Irish Journalist Apologizes After Accusations of Anti-Semitism and Misogyny

Irish journalist Kevin Myers speaks about his controversial column on RTE Radio 1 Tuesday. Credit: Screenshot.

(Israel Hayom/Exclusive to An Irish journalist accused of sexism and anti-Semitism apologized Tuesday for a column that got him fired, saying, “I am the author of my own misfortunes.”

Kevin Myers was fired by The Sunday Times of London over a column titled, “Sorry, ladies—equal pay has to be earned.” The piece sparked widespread accusations of anti-Semitism and misogyny.

Commenting on a campaign by female BBC workers for equal pay, Myers wrote, “I note that two of the best-paid women presenters in the BBC—Claudia Winkelman and Vanessa Feltz, with whose, no doubt, sterling work I am tragically unacquainted—are Jewish. Good for them. Jews are not generally noted for their insistence on selling their talent for the lowest possible price.”
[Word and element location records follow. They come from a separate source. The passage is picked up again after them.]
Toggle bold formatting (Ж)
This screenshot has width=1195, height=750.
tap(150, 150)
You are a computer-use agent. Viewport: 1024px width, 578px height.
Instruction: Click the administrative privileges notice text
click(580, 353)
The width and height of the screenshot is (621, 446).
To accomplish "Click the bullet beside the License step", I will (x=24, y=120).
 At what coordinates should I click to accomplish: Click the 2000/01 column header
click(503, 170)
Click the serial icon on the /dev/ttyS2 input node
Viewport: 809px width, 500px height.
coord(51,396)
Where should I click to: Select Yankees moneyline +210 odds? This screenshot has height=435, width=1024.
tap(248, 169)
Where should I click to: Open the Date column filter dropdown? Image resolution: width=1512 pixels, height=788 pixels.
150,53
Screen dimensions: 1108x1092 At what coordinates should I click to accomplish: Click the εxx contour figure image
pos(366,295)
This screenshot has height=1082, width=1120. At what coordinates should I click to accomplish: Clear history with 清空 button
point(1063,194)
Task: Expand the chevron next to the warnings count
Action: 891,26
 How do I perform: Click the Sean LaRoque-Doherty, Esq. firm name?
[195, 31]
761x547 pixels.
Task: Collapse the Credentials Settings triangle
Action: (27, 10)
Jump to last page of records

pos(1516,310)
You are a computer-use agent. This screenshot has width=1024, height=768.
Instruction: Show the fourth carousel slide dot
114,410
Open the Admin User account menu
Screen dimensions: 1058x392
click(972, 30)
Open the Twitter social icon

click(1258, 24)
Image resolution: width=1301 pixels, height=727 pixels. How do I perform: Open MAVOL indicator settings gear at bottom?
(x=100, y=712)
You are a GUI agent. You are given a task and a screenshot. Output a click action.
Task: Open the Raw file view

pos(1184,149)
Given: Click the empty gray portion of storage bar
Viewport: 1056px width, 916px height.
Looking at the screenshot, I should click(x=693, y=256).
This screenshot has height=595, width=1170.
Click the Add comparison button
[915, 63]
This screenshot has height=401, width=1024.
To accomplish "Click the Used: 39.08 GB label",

The article was widely condemned on social media, prompting Sunday Times editor Martin Ivens to issue an apology.

Frank Fitzgibbon, the editor of the newspaper’s Irish-language edition, said he takes “full responsibility for this error of judgment. This newspaper abhors anti-Semitism and did not intend to cause offense to Jewish people.”

Speaking with RTE Radio 1 in Dublin Tuesday, Myers apologized for the column.

“I am the author of that article, I am the author of my own misfortunes, I am the master of my soul. I must answer for what I have done,” he said, adding he is “a great admirer of the Jewish people….They are the most gifted people who have ever existed on this planet.”